- _TASK ITEM_
Could you restate the whole listing word for word?
┄┄┄┄┄┄┄┄┄┄┄┄┄┄┄┄┄┄┄┄
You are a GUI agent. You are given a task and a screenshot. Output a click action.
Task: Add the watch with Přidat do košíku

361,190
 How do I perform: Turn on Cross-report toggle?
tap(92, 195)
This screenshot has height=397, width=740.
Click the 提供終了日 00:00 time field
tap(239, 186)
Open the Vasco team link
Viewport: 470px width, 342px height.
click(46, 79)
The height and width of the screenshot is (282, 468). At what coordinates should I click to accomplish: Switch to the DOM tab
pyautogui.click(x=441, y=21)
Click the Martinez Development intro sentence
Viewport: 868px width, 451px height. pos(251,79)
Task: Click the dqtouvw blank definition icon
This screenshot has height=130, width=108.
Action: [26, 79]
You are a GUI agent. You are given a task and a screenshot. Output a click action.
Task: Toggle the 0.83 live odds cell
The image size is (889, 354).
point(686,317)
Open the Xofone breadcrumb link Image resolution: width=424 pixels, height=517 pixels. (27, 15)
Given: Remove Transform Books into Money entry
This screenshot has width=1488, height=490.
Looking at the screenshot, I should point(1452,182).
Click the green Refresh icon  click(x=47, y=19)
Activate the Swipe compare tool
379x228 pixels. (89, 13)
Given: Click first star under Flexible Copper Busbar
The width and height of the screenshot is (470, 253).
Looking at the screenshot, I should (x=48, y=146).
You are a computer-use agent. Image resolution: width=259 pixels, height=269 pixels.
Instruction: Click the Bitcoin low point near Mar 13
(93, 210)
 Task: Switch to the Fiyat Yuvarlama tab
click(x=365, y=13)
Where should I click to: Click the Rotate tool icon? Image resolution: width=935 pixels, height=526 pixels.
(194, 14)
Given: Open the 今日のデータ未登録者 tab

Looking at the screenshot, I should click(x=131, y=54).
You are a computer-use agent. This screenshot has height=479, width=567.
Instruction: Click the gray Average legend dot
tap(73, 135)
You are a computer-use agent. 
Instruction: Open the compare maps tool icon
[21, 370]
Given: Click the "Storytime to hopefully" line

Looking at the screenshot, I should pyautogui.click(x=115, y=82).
┄┄┄┄┄┄┄┄┄┄┄┄┄┄┄┄┄┄┄┄
- _OUTPUT OF THE TASK_
You are a GUI agent. You are given a task and a screenshot. Output a click action.
Task: Add the watch with Přidat do košíku

361,190
 How do I perform: Turn on Cross-report toggle?
tap(92, 195)
This screenshot has height=397, width=740.
Click the 提供終了日 00:00 time field
tap(239, 186)
Open the Vasco team link
Viewport: 470px width, 342px height.
click(46, 79)
The height and width of the screenshot is (282, 468). At what coordinates should I click to accomplish: Switch to the DOM tab
pyautogui.click(x=441, y=21)
Click the Martinez Development intro sentence
Viewport: 868px width, 451px height. pos(251,79)
Task: Click the dqtouvw blank definition icon
This screenshot has height=130, width=108.
Action: [26, 79]
You are a GUI agent. You are given a task and a screenshot. Output a click action.
Task: Toggle the 0.83 live odds cell
The image size is (889, 354).
point(686,317)
Open the Xofone breadcrumb link Image resolution: width=424 pixels, height=517 pixels. (27, 15)
Given: Remove Transform Books into Money entry
This screenshot has width=1488, height=490.
Looking at the screenshot, I should point(1452,182).
Click the green Refresh icon  click(x=47, y=19)
Activate the Swipe compare tool
379x228 pixels. (89, 13)
Given: Click first star under Flexible Copper Busbar
The width and height of the screenshot is (470, 253).
Looking at the screenshot, I should (x=48, y=146).
You are a computer-use agent. Image resolution: width=259 pixels, height=269 pixels.
Instruction: Click the Bitcoin low point near Mar 13
(93, 210)
 Task: Switch to the Fiyat Yuvarlama tab
click(x=365, y=13)
Where should I click to: Click the Rotate tool icon? Image resolution: width=935 pixels, height=526 pixels.
(194, 14)
Given: Open the 今日のデータ未登録者 tab

Looking at the screenshot, I should click(x=131, y=54).
You are a computer-use agent. This screenshot has height=479, width=567.
Instruction: Click the gray Average legend dot
tap(73, 135)
You are a computer-use agent. 
Instruction: Open the compare maps tool icon
[21, 370]
Given: Click the "Storytime to hopefully" line

Looking at the screenshot, I should pyautogui.click(x=115, y=82).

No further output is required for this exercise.